And those patterns on the carpet - is that from vacuuming? Sakes alive. Speaking of vacuums, I just sent this to a friend: Reminds me of a Mitch Hedberg joke: “A vacuum cleaner store is just like a guitar store - there are a bunch of vacuums hanging in the window to attract the vacuumists. But they do not attract the same clientele as a guitar store. because if they did, the vacuum store would be loaded with a bunch of broke f-ers who just want to run the new vacuums. ‘Let me try out that Hoover….. let’s see $100.’”

When I did my basement - in addition to the audio room, a closet for my media, office, family room, full bath, and sauna (which I built from a kit) - I was going to do central heat and air like the upstairs, but when I considered that the area really stays fairly cool in the summer and not freezing in the winter, when I looked at mini-splits, it was a no-brainer, 2 of them cost about 10-percent what I would have paid for central. I did look at DIY minis, but went ahead and had our builders do it.

So are you saying that you run the mini-splits WHILE you listen? Mine are quiet, but after putting all that work into total silence, no way.

Yeah I had help with that finish carpentry. If you see what they looked like when I got them, the. It’s really impressive. Got them for $20 each and modified them and had the carpenter mount and trim out. I did some of the easy face trim but he is the hard stuff.

I usually don’t have to run them for 2 ch but with long movie or watching football yeah it can get hot.

My aborted attempt at software room tuning is the miniDSP SHD that is boxed up waiting on me to find it a new home.
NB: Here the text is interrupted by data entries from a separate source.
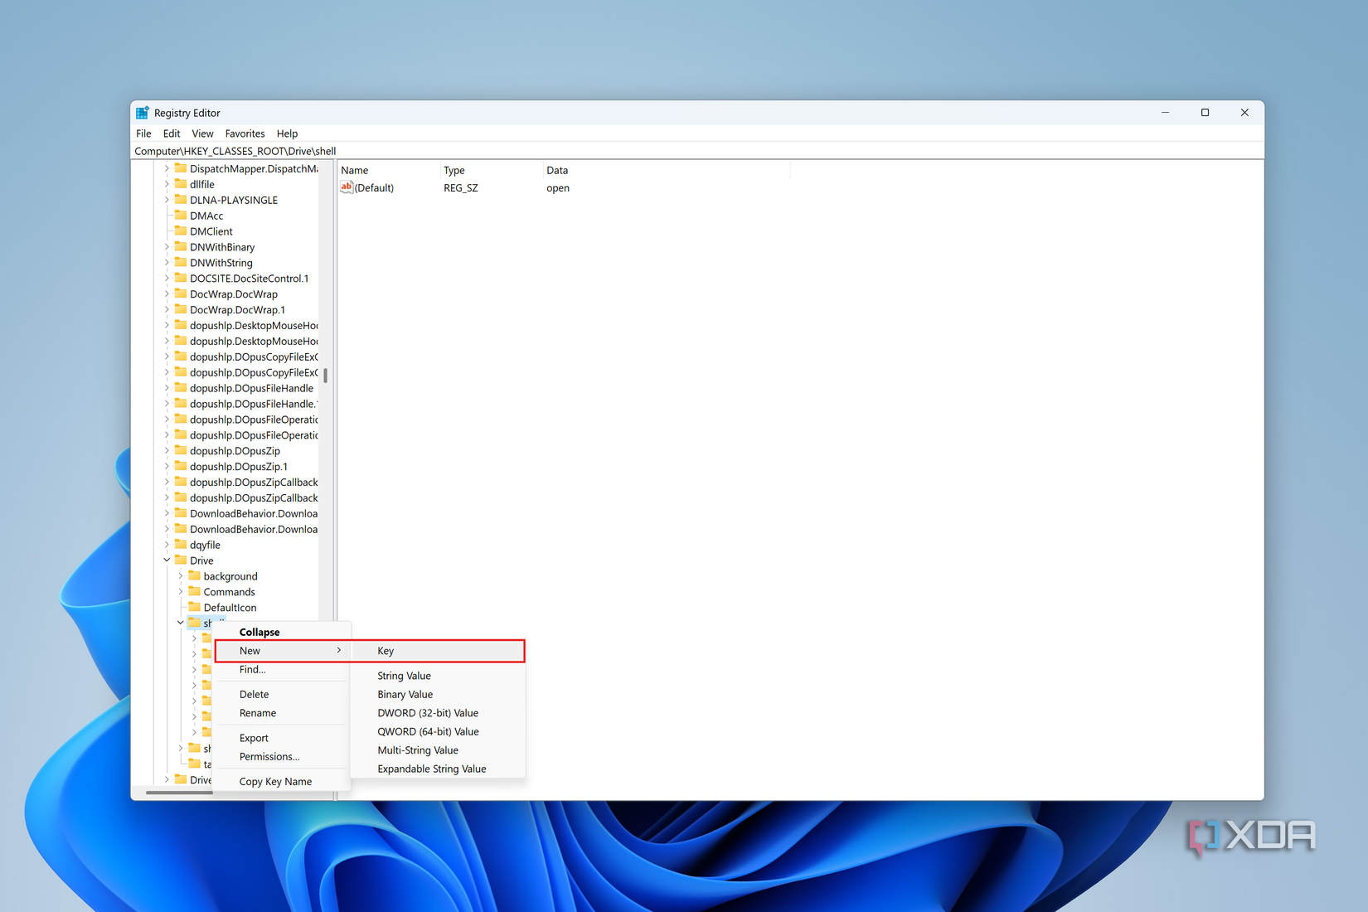The height and width of the screenshot is (912, 1368).
Task: Click the ab icon next to (Default) value
Action: click(347, 187)
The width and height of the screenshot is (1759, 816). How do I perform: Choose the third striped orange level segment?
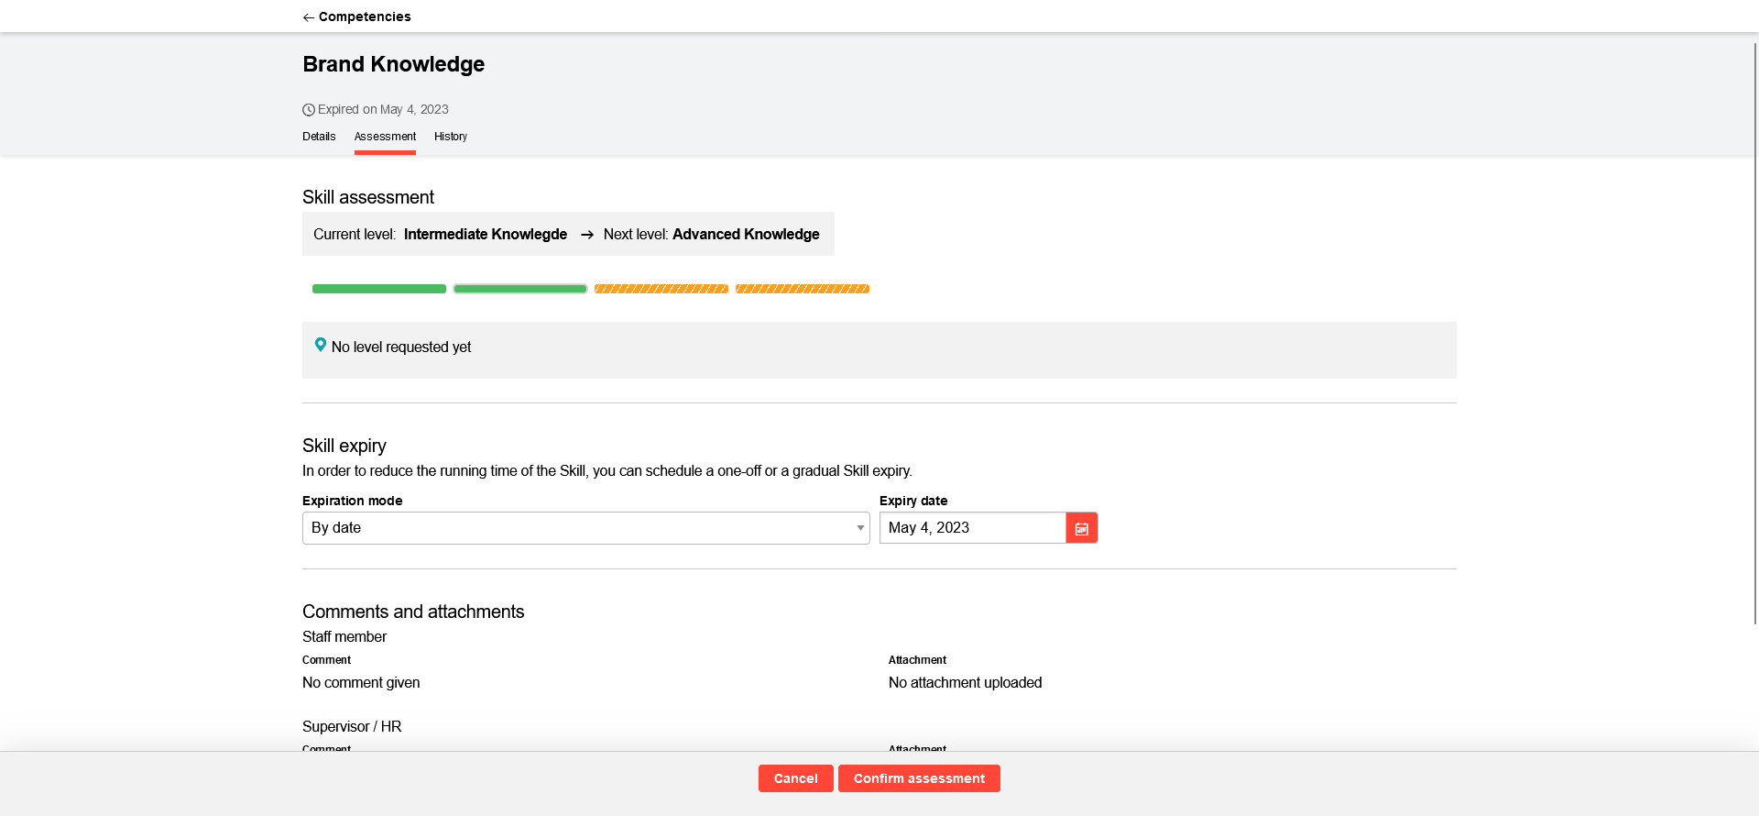661,289
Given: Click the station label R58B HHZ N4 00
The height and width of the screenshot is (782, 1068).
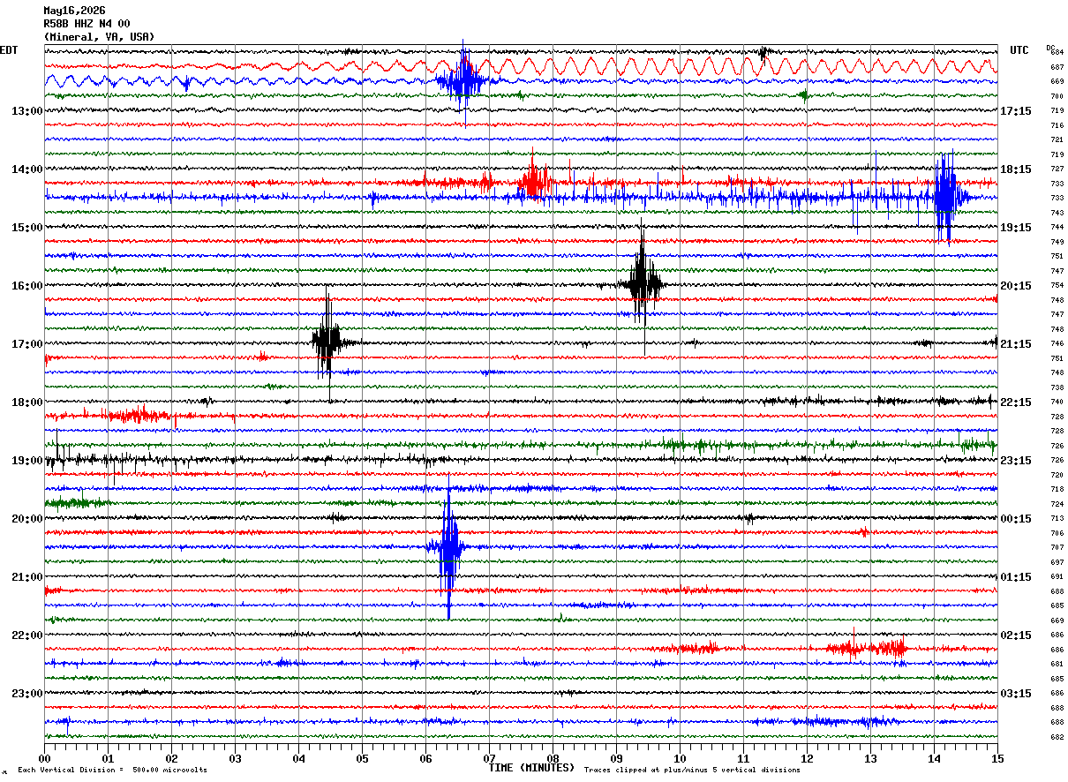Looking at the screenshot, I should click(86, 24).
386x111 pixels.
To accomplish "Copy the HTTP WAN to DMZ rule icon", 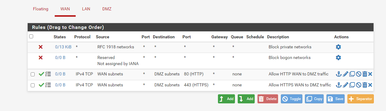I will coord(352,74).
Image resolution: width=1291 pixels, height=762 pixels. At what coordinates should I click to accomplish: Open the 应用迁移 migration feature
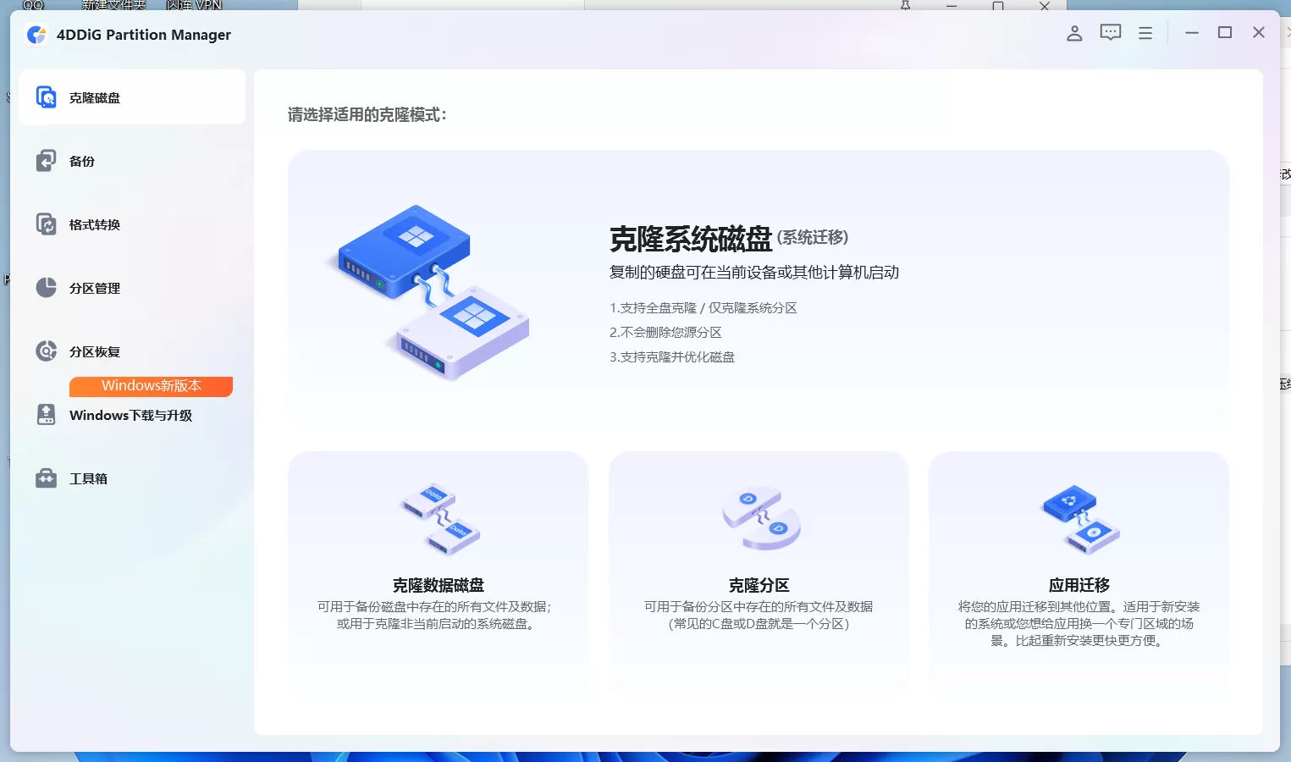[x=1078, y=572]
There’s nothing wrong with it other than coming to the realization that I’m just not that interested in fussing with the system. A simple DMP A8 parametric EQ tweak to trim an infrequently energized room mode - one of several reason for bringing it into the system - hollows out the sound all of the time. Most might conclude my implementation is at fault, and that is probably true. But, outside of basic setup stuff, whatever I try tends to make things sound worse not better and I’m tired of chasing ghosts.
Coming to terms with my interests and relatively modest budget is also running up against the realization that s#!t recordings are going to sound like s#!t regardless of how much money and fuss I throw at the system. At the same time glorious recordings sound pretty freaking awesome even with the apparent short comings. Do these imperfections matter in these instances where the music is felt in ways that defy words? Nope.
So my friends, this is where I step off the merry go round. I’ll keep the recently added Marantz PM KI Ruby because it is awesome in its own ways and for no other reason than it’s a fitting way to fill a long held soft spot for Marantz. And I’ll fill out a parallel signal path by replacing the desktop headphone amp with a proper pre with a full complement of exposed tubes. It won’t matter if it doesn’t improve the harmonic glow. It’ll be all about the aesthetic and I’ll finally be okay with that.

Oh, I wasn’t worried about movies and football. Running the mini-split might add something there!

Is that your pug? We used to have two “chugs” - pug and chihuahua mix - great personalities, but they do shed.

That is my Frenchie. We also have two chihuahuas.

I wondered whether that might not have been a pug. I’m not as much of a dog person as my wife, who’s a professional pet sitter, seriously.